BEGIN Data for this exercise

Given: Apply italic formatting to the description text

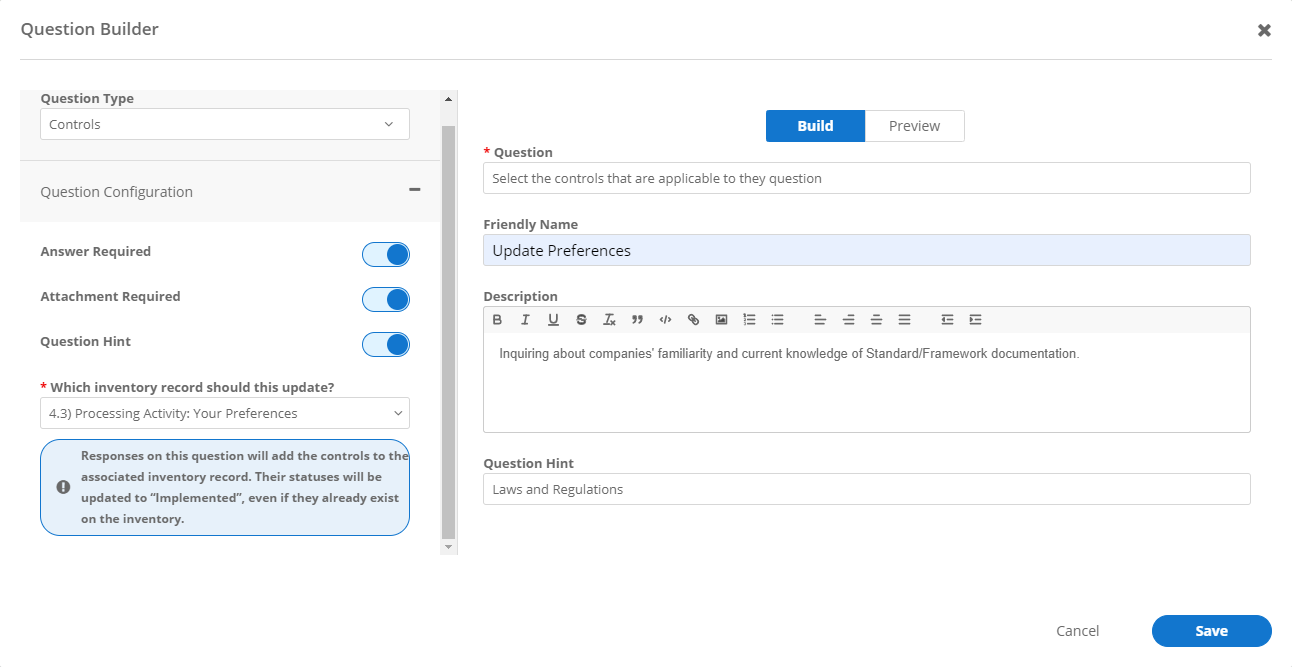Looking at the screenshot, I should point(525,319).
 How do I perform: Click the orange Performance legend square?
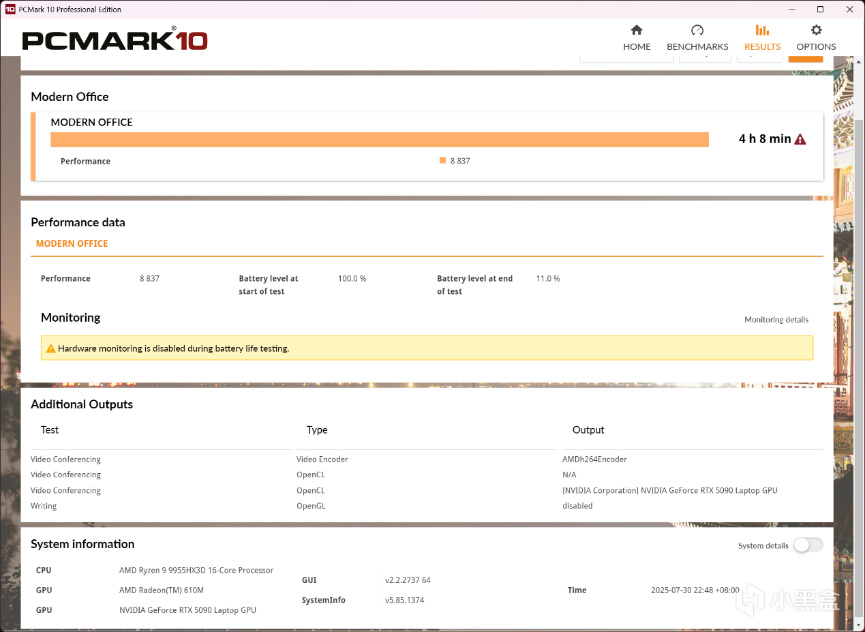pos(443,161)
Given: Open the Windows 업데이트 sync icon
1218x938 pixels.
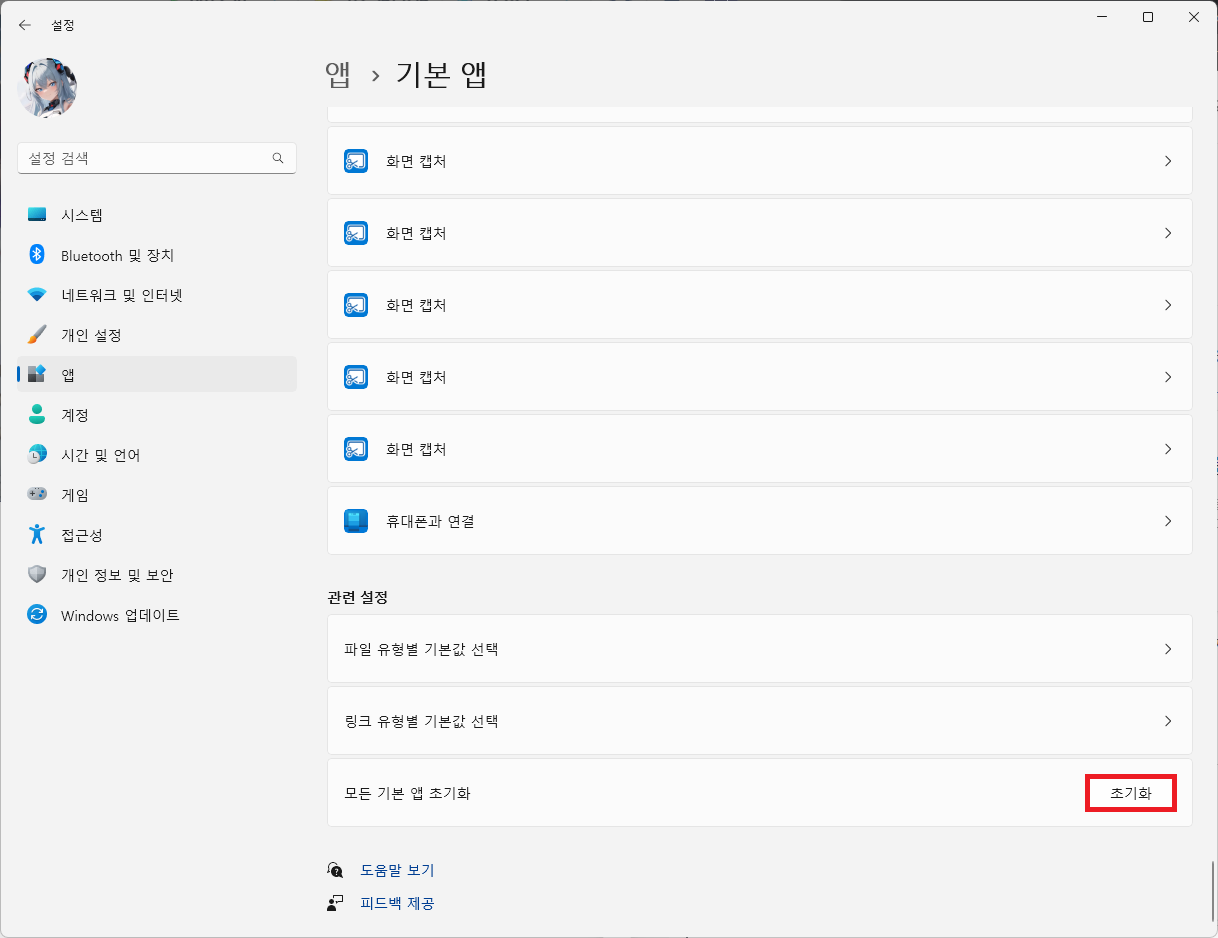Looking at the screenshot, I should 37,615.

END Data for this exercise

Exercise aim
If you see a picture in the listing, skip it while copying everything else exactly.

Written answer
Given: Apply italic formatting to the description text

Looking at the screenshot, I should point(525,319).
 How do I perform: Click the orange Performance legend square?
pos(443,161)
Given: Open the Windows 업데이트 sync icon
1218x938 pixels.
Looking at the screenshot, I should 37,615.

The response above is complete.